◆ EXERCISE DETAILS:
Copy verbatim the stretch of entries from the line containing "Screen dimensions: 1374x832" through the end of the entries.

*** RECORDS TO PROCESS

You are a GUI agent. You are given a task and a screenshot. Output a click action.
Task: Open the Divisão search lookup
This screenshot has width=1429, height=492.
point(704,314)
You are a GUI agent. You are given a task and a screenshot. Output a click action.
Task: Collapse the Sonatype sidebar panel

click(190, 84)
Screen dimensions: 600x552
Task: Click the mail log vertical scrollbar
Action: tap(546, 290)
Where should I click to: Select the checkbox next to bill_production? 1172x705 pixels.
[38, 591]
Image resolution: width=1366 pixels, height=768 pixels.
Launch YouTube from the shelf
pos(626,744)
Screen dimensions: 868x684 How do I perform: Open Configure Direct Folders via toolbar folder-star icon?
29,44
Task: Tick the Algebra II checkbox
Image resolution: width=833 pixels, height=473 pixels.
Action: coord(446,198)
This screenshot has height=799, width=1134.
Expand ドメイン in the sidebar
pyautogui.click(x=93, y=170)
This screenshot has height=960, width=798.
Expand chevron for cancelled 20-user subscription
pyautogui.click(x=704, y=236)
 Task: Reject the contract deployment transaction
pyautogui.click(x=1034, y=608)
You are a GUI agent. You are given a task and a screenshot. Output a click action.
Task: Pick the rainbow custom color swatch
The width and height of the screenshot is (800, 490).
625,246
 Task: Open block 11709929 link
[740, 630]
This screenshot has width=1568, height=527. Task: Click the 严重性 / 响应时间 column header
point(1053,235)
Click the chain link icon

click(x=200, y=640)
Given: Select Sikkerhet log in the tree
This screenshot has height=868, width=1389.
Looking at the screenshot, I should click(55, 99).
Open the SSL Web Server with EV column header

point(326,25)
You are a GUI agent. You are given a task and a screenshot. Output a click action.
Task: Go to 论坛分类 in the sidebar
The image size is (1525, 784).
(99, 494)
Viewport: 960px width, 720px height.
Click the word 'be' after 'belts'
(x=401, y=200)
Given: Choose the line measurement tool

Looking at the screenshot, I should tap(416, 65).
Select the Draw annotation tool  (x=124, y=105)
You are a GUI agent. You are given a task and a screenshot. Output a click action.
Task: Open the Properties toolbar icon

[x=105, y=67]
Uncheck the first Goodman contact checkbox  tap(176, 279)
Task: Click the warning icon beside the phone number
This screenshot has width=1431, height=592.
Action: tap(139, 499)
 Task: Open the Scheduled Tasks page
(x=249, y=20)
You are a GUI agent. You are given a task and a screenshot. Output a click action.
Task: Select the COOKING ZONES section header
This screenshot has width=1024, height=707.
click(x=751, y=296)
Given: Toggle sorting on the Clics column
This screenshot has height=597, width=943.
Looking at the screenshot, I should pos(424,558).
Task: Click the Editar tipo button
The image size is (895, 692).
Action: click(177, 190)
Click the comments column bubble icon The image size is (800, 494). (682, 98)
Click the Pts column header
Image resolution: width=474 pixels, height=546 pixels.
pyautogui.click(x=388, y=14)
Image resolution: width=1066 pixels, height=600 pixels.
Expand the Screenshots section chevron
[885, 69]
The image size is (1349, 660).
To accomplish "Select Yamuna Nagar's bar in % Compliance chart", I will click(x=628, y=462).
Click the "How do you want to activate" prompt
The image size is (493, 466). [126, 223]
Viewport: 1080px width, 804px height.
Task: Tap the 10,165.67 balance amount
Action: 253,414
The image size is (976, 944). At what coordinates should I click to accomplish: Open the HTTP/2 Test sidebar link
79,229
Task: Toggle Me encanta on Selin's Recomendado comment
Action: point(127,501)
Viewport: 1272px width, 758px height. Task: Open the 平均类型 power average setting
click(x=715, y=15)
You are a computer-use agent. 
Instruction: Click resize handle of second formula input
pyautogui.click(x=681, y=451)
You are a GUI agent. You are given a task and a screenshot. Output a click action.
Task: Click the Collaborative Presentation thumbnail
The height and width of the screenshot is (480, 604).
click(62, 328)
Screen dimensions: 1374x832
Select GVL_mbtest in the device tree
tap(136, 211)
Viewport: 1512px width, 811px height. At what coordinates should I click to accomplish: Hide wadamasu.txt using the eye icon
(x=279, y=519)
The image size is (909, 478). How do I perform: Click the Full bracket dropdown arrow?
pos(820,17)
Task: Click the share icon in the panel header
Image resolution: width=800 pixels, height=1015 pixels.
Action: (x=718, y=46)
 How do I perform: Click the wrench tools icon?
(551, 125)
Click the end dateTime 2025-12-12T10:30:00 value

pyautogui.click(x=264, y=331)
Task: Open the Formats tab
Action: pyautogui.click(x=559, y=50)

******

◆ IN RESPONSE:
Screen dimensions: 1374x832
Select GVL_mbtest in the device tree
tap(136, 211)
Viewport: 1512px width, 811px height. At what coordinates should I click to accomplish: Hide wadamasu.txt using the eye icon
(x=279, y=519)
The image size is (909, 478). How do I perform: Click the Full bracket dropdown arrow?
pos(820,17)
Task: Click the share icon in the panel header
Image resolution: width=800 pixels, height=1015 pixels.
Action: (x=718, y=46)
 How do I perform: Click the wrench tools icon?
(551, 125)
Click the end dateTime 2025-12-12T10:30:00 value

pyautogui.click(x=264, y=331)
Task: Open the Formats tab
Action: pyautogui.click(x=559, y=50)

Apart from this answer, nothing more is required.